Juice is equipped with 10 science instruments, a radiation monitor, and a radio experiment that together constitute “the most powerful remote sensing, geophysical, and in situ payloads ever flown to the outer Solar System,” according to ESA.

The remote sensing instruments will image the moons in a variety of wavelengths, determining the makeup of ices and minerals on their surfaces and scanning the regions around them for potential water plumes.

The geophysical instruments include an altimeter as well as a radar that will peer beneath the moons’ surfaces to a depth of 9 kilometers (5.6 miles). Juice’s communications system doubles as an experiment that will allow radio telescopes on Earth to measure how the gravity fields of Jupiter and its icy moons tug on the spacecraft.

The in situ instruments will study particles and plasma fields throughout the Jupiter system. Among other things, this will help scientists understand how volcanic activity on Io shapes the region.

Juice's science instruments
Juice's science instruments Juice, the Jupiter Icy Moons Explorer, is equipped with 10 science instruments, a radiation monitor, and a radio experiment that together constitute “the most powerful remote sensing, geophysical, and in situ payloads ever flown to the outer Solar System,” according to the European Space Agency.Image: ESA

Packed with science instruments, Juice is a beefy spacecraft. Without fuel, it has a mass of 2.4 metric tons (5,300 pounds). The spacecraft’s two cross-shaped solar arrays have a combined area of 85 square meters (915 square feet). The cost of the mission is 1.6 billion euros, equivalent to $1.7 billion.

At Jupiter

Upon arriving at Jupiter, Juice will perform 35 flybys of Europa, Ganymede, and Callisto between July 2031 and November 2034.

The majority of those — 21, to be precise — will be at Callisto, the most heavily cratered world in our Solar System. Callisto may have a deep, subsurface ocean in contact with underlying rock, which could create an environment conducive to life.

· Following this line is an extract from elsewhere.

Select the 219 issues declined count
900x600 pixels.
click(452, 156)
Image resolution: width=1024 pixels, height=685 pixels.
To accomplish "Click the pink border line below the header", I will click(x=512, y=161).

By studying Callisto’s gravity field and zapping it with radar, Juice should get a better idea of what’s happening beneath the surface.

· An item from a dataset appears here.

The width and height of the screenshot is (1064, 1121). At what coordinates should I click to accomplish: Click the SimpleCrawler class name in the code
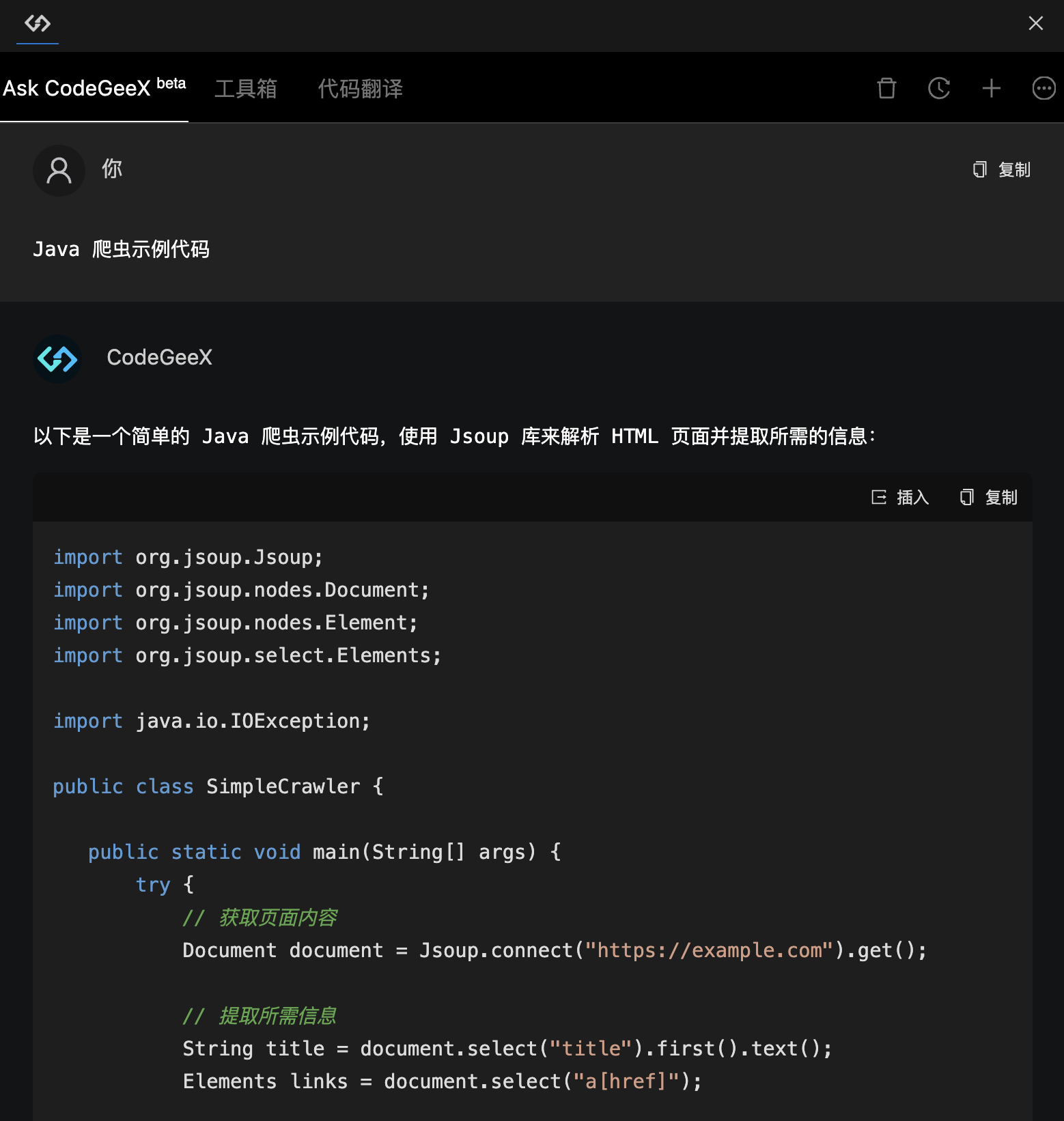point(283,786)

Juice will fly past Europa twice, focusing on cracks in the moon’s surface where material is possibly being exchanged with the subsurface ocean. The spacecraft will examine these regions for elements essential to life and for substances that could be tied to past or present life. NASA’s Europa Clipper mission is slated to arrive at Jupiter a year earlier in 2030; ESA says the two mission teams meet once a year to compare notes and maximize the science return from both space probes.

Juice’s primary target is Ganymede. The spacecraft will fly past the moon 12 times before entering orbit in December 2034, marking the first time a spacecraft has orbited a moon besides our own.

Ganymede from Juno 2021
Ganymede from Juno 2021 An image of Ganymede obtained by the JunoCam imager during Juno’s June 7, 2021, flyby of Jupiter's icy moon.Image: NASA/JPL-Caltech/SwRI/MSSS

Ganymede is the only moon known to have a magnetic field, likely created from a molten iron core. The field creates auroras that have been detected by the Hubble Space Telescope. Juice will study this field, which lies within Jupiter’s larger magnetic field, to help scientists understand the complex interactions between both worlds.

Ganymede has a subsurface ocean, but we don’t know where it begins or how deep it is. Juice will attempt to shore up these basic facts, while also studying the moon’s composition and the intriguing bands splashed across the surface. The spacecraft will look for possible biosignatures that might bolster the chances of life developing on icy moons.

In September 2035, ESA will intentionally crash Juice into Ganymede, ending the mission. The spacecraft was not required to be sterilized under planetary protection rules because there is currently no evidence that Ganymede’s subsurface ocean is in contact with the surface. Should Juice find evidence to the contrary during its flybys, ESA says it will reconsider its end-of-mission plans.